Source data ::
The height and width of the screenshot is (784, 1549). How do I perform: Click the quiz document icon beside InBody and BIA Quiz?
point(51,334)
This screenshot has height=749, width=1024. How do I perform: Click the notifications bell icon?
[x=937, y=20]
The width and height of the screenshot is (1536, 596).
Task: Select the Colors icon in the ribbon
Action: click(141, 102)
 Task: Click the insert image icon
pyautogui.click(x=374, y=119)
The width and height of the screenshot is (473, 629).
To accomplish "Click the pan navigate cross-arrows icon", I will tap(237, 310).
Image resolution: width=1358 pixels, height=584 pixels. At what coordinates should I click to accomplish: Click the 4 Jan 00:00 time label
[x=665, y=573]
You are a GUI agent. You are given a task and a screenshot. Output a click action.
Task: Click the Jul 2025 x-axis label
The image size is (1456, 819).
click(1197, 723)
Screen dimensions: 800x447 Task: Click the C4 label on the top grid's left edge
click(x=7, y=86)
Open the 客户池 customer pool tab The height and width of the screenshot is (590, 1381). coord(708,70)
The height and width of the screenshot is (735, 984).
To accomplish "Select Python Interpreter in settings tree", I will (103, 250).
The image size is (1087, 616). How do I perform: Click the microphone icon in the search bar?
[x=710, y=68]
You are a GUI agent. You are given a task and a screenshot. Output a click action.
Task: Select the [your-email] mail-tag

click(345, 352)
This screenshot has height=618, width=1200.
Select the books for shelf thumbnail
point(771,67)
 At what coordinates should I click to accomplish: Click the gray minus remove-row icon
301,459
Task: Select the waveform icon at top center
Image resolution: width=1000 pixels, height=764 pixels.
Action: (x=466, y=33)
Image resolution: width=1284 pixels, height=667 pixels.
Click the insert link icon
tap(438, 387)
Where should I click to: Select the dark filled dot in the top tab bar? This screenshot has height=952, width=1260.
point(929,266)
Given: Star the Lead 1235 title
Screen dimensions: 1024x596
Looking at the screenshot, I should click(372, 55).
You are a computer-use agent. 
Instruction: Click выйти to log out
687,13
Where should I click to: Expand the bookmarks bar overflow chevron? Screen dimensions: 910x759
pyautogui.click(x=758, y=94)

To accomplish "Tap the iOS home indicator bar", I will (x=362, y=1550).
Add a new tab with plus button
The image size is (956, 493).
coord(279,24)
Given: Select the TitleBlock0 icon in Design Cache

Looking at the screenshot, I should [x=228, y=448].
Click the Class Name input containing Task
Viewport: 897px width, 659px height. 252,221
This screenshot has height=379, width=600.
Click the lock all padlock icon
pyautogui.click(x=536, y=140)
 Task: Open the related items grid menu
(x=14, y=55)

What you are asked to do :: Reproduce the records above line for line, with no changes of any kind.

Result ::
The height and width of the screenshot is (784, 1549). How do I perform: Click the quiz document icon beside InBody and BIA Quiz?
point(51,334)
This screenshot has height=749, width=1024. How do I perform: Click the notifications bell icon?
[x=937, y=20]
The width and height of the screenshot is (1536, 596).
Task: Select the Colors icon in the ribbon
Action: click(141, 102)
 Task: Click the insert image icon
pyautogui.click(x=374, y=119)
The width and height of the screenshot is (473, 629).
To accomplish "Click the pan navigate cross-arrows icon", I will tap(237, 310).
Image resolution: width=1358 pixels, height=584 pixels. At what coordinates should I click to accomplish: Click the 4 Jan 00:00 time label
[x=665, y=573]
You are a GUI agent. You are given a task and a screenshot. Output a click action.
Task: Click the Jul 2025 x-axis label
The image size is (1456, 819).
click(1197, 723)
Screen dimensions: 800x447 Task: Click the C4 label on the top grid's left edge
click(x=7, y=86)
Open the 客户池 customer pool tab The height and width of the screenshot is (590, 1381). coord(708,70)
The height and width of the screenshot is (735, 984).
To accomplish "Select Python Interpreter in settings tree", I will (103, 250).
The image size is (1087, 616). How do I perform: Click the microphone icon in the search bar?
[x=710, y=68]
You are a GUI agent. You are given a task and a screenshot. Output a click action.
Task: Select the [your-email] mail-tag

click(345, 352)
This screenshot has height=618, width=1200.
Select the books for shelf thumbnail
point(771,67)
 At what coordinates should I click to accomplish: Click the gray minus remove-row icon
301,459
Task: Select the waveform icon at top center
Image resolution: width=1000 pixels, height=764 pixels.
Action: (x=466, y=33)
Image resolution: width=1284 pixels, height=667 pixels.
Click the insert link icon
tap(438, 387)
Where should I click to: Select the dark filled dot in the top tab bar? This screenshot has height=952, width=1260.
point(929,266)
Given: Star the Lead 1235 title
Screen dimensions: 1024x596
Looking at the screenshot, I should click(372, 55).
You are a computer-use agent. 
Instruction: Click выйти to log out
687,13
Where should I click to: Expand the bookmarks bar overflow chevron? Screen dimensions: 910x759
pyautogui.click(x=758, y=94)

To accomplish "Tap the iOS home indicator bar", I will (x=362, y=1550).
Add a new tab with plus button
The image size is (956, 493).
coord(279,24)
Given: Select the TitleBlock0 icon in Design Cache

Looking at the screenshot, I should [x=228, y=448].
Click the Class Name input containing Task
Viewport: 897px width, 659px height. 252,221
This screenshot has height=379, width=600.
Click the lock all padlock icon
pyautogui.click(x=536, y=140)
 Task: Open the related items grid menu
(x=14, y=55)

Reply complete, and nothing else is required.